This is just the cleaned stage. I still intend to alter it so it more accurately represents da Vinci.

If you watched my last video, you know what this is all about. I’ve been very critical of the status of the Salvator Mundi as an authentic da Vinci, mostly because of egregious amateur errors the master would never make. However, many of these errors and the overall fluffy, cream-puff aura the current incarnation of the painting has are the result of the extensive retouching that was necessary to create a viable while image (for auctioning in the hundreds of millions].

Below, on the left, is the Salvator Mundi after cleaning, and before being restored, retouched, and made into a seamless but mushy version. On the far right is the official restored version. In the middle is my digitally restored version that keeps the problems of wear and tear, multiple prior restorations, and possible residual over-paintings, but does not introduce the additional problems of the contemporary restoration. [Note that I’ve additionally recreated most the pattern on the fabric crossing his chest, because that could be logically deduced. This part is beyond cleaning and going into the next stage.]

There are still outstanding, red flag level problems with the painting, that for me call into question whether it was ever done by Leonardo [see below].

I spelled “outstanding” wrong!

My project is to recreate what this painting would have looked like if it were indeed Leonardo’s creation. This is the first stage. I will need to compensate for the conspicuous flaws shown above. It is possible that the eyes were misleadingly compromised over the centuries of battering this painting endured, where we might be looking at an under-painting for one eye and a more finalized, but still highly compromised eye for the other. Problems with the nose and mouth are possibly also due to ageing, erosion, damage and tampering.

Above are the eyes after my digital restoration, below are the those of the current physical painting. Note that I have so far resisted the urge to fix them!

However, no professional artist would have the tip of the thumb touching the edge of the picture plane, or a blocky shoulder with an arm that shoots down at 90 degrees. This is only possible if somehow the panel the painting is on was cropped. Other versions of the Salvator Mundi, such as the Ganay Version, show more information on the left and right.

Below I’ve superimposed our version of the Salvator Mundi on top of the Ganay version, so we can see the extra imagery on the peripheries.

For the sake of assuming our Salvator Mundi really is by Leonardo, I will proceed as if the panel were physical cropped at some point in its history, and hence will recreate the areas outside of its extant margins.

I didn’t clean up absolutely everything because there are some areas that I’m going to have to completely recreate by digitally painting them.
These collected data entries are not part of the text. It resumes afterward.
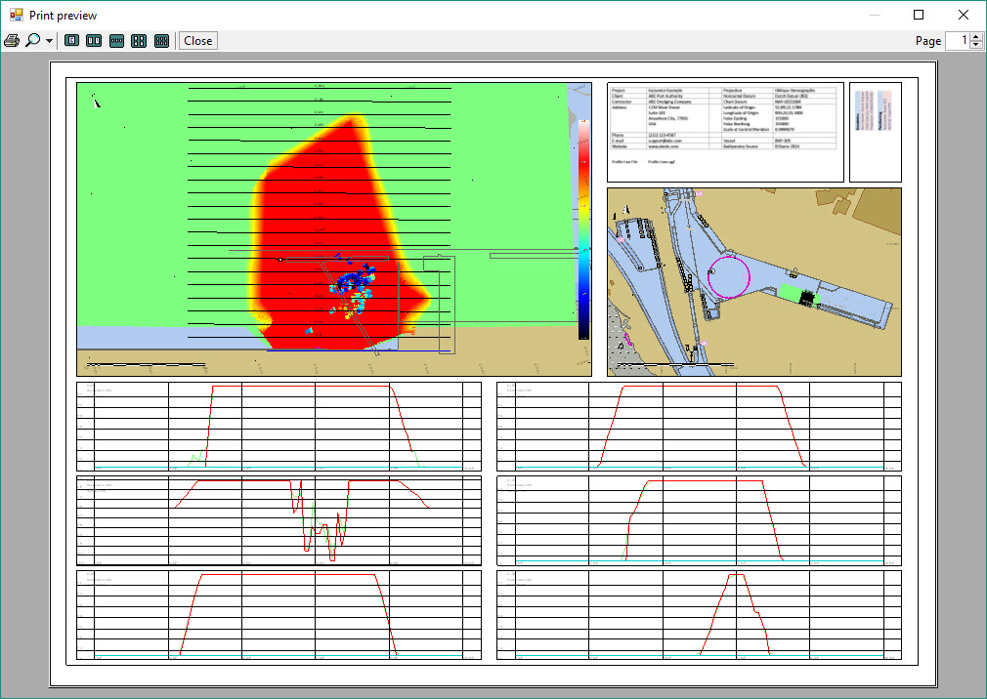Switch to two pages layout
Viewport: 987px width, 699px height.
coord(94,41)
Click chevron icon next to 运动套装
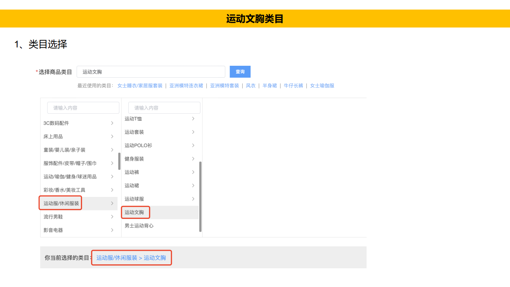Image resolution: width=510 pixels, height=287 pixels. pyautogui.click(x=193, y=132)
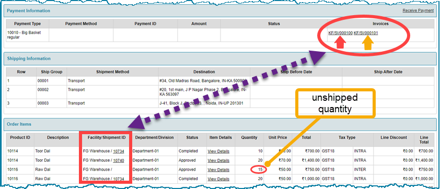Open invoice KF/SI/000101
Viewport: 440px width, 189px height.
point(366,33)
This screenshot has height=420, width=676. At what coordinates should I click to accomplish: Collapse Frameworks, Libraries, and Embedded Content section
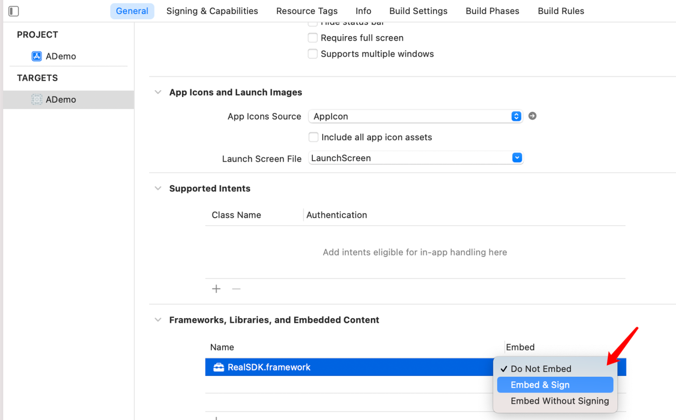tap(158, 320)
There are missing areas in the hair because there was no information, so now they are just dark rather than shockingly white or orange.

I may be extremely biased, but my own cleaning is inevitably going to be up my alley, or going to be my own cup of tea, whichever cliche you prefer.

The next stage is perhaps blaspheme, but I’m going to attempt to restore the image to an approximation of what Leonardo would have really created — as in the eyes would line up; the mouth would make sense; the shoulder wouldn’t belong to a robot, etc. Now, some would say that I don’t have the authority or pedigree to attempt such a thing, and they will tend to down-vote my content with a self-righteous click. They are the true authorities with the correct answers, and everyone should defer to them, or the dominant art narrative. While I do have an MFA in studio art; aced my college level art history and theory classes; have had at least 5 life drawing courses in addition to oil and acrylic painting classes; got the top fellowship awarded to only one student as a senior at UCLA based on a juried exhibition; have done at least 40 portraits in my life; and have published hundreds of articles on art on my blog; the real measure by me is always just that the proof is in the pudding. The quality of visual art is intrinsic and self-evident to the discerning eye, no matter what the theorists, various experts, and word-smiths who tend to dominate art discourse would have us believe. Everything else is gilded bullshit on a platter. Either I will be able to pull it off convincingly, or I will face-plant. Either way it’s a good exercise to tighten my Photoshop skills, learn about da Vinci, and hone my eye. That, and I wanna’ see what I come up with, and what the original da Vinci might have looked like.

In order to accomplish this feat, I’ve studied and complied a bunch of paintings, drawings, and studies by da Vinci. Quite obviously I could never nail precisely what he would have done. But I’m gambling I can do better than what has already been done with the physical painting. I covered my source materials, such as why a particular drawing by da Vinci is extremely instructive, in my last video [below].

I will not attempt — I don’t think — to make the painting look like it’s freshly painted. That’s a whole other magnitude of difficultly I don’t want to deal with. I’m still grappling with the enormous hurdles of there probably having been a beard (which I’d have to create almost from scratch], and of course there’s the issue of what can be seen in and through the crystal ball, etc. I will just endeavor to make an aged version that’s a bit smokey and yellowed.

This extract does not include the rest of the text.